------ Material for the task
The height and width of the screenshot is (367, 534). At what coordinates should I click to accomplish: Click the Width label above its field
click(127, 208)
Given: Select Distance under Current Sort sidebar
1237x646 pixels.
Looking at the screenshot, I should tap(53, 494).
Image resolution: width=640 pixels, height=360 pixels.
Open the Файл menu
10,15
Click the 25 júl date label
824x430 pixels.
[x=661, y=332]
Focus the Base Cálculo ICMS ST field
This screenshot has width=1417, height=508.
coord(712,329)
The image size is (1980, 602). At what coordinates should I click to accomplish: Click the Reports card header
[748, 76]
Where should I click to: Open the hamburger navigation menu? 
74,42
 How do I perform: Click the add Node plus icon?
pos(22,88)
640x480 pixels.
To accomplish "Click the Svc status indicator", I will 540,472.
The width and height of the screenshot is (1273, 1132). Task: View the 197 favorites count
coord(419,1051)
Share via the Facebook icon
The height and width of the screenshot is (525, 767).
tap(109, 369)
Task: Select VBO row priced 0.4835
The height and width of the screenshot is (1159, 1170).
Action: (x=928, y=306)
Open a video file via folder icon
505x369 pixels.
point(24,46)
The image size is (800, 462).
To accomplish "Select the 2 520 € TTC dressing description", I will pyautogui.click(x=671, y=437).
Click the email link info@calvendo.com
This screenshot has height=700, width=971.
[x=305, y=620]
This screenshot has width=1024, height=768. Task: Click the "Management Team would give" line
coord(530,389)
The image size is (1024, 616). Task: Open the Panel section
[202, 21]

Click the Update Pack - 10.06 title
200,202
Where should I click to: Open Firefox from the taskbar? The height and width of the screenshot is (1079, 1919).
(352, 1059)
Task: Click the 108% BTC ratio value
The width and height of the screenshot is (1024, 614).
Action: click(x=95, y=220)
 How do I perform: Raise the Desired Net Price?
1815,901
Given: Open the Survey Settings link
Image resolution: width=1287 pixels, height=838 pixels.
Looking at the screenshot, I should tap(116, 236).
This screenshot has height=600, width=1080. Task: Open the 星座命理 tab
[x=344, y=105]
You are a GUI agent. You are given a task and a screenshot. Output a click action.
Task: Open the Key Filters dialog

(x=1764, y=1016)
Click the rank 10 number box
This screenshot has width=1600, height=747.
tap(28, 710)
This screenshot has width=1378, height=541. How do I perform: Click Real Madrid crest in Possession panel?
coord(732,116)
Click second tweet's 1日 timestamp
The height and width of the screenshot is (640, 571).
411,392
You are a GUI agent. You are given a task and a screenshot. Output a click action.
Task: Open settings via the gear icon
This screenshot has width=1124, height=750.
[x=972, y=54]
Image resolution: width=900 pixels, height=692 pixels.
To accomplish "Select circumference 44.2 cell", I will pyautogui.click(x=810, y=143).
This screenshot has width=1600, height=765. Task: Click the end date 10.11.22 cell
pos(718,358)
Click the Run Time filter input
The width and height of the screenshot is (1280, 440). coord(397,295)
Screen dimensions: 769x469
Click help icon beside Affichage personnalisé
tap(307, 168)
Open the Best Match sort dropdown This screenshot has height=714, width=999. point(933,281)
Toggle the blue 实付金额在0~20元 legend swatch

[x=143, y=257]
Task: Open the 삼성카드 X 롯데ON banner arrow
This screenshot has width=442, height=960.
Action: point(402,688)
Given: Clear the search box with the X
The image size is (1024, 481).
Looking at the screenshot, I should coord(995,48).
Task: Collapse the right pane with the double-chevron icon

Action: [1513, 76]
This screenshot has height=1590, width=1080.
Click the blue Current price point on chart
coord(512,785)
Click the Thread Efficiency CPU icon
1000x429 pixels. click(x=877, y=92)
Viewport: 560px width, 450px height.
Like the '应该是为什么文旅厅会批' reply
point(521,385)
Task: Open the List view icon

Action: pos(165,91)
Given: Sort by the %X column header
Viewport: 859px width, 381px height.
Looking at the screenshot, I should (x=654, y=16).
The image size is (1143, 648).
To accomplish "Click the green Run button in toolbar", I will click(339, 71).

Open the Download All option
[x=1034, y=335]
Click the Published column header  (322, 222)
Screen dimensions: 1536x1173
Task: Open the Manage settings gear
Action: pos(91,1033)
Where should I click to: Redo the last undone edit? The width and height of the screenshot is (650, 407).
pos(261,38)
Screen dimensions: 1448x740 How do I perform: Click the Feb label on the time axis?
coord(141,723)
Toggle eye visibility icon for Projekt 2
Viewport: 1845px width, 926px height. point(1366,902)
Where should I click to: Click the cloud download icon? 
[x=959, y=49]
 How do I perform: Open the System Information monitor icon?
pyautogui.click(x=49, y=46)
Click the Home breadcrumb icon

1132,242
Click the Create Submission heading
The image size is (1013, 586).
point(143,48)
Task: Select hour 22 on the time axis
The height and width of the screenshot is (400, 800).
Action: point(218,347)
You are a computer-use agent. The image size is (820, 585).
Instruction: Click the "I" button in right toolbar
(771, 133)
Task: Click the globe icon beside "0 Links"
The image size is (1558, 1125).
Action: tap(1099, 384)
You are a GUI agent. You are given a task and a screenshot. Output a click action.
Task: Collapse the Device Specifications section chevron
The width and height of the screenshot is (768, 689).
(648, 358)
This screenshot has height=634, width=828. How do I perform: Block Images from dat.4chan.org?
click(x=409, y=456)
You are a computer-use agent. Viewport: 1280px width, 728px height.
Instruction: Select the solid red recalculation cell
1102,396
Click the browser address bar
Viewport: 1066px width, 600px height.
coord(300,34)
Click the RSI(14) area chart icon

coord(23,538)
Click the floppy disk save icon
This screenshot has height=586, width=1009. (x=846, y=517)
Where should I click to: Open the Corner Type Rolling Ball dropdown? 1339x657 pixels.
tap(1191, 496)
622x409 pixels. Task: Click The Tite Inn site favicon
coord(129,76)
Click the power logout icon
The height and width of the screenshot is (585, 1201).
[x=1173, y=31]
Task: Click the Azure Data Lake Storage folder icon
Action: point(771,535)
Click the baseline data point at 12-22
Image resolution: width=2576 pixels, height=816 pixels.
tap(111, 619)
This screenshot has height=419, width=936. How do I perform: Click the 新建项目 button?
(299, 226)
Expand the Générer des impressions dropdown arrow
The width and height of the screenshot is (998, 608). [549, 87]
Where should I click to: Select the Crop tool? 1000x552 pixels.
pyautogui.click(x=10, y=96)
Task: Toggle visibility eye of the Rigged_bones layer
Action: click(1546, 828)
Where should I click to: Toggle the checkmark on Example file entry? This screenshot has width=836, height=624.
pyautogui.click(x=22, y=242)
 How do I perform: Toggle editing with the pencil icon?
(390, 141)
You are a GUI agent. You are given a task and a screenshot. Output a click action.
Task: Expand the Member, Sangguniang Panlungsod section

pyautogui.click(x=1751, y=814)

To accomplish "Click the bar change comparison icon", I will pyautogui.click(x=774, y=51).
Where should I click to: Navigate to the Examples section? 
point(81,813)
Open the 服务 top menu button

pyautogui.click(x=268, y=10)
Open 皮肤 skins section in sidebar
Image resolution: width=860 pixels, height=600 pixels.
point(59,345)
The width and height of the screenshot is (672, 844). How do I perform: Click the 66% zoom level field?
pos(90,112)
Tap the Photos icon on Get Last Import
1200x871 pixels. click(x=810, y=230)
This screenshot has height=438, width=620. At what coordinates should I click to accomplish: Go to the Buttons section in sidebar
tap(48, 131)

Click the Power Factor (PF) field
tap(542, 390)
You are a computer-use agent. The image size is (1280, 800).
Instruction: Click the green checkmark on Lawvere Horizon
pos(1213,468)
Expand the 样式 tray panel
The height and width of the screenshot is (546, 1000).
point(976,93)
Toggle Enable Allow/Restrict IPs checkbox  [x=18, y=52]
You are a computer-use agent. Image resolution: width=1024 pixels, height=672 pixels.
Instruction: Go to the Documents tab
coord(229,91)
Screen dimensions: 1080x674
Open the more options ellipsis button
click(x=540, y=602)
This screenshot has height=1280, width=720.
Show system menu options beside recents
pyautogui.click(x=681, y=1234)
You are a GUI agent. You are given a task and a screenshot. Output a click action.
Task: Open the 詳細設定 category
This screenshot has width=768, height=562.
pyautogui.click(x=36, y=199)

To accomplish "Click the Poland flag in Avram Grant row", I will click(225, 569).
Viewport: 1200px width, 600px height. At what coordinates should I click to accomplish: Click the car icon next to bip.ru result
------------
= Task item =
Only lines holding the word "computer" are wanted, so copy each of them from the records above.

= Task output =
You are a computer-use agent. The image size is (820, 585).
You are a computer-use agent. Viewport: 1280px width, 728px height.
You are a computer-use agent. The image size is (1280, 800).
You are a computer-use agent. Image resolution: width=1024 pixels, height=672 pixels.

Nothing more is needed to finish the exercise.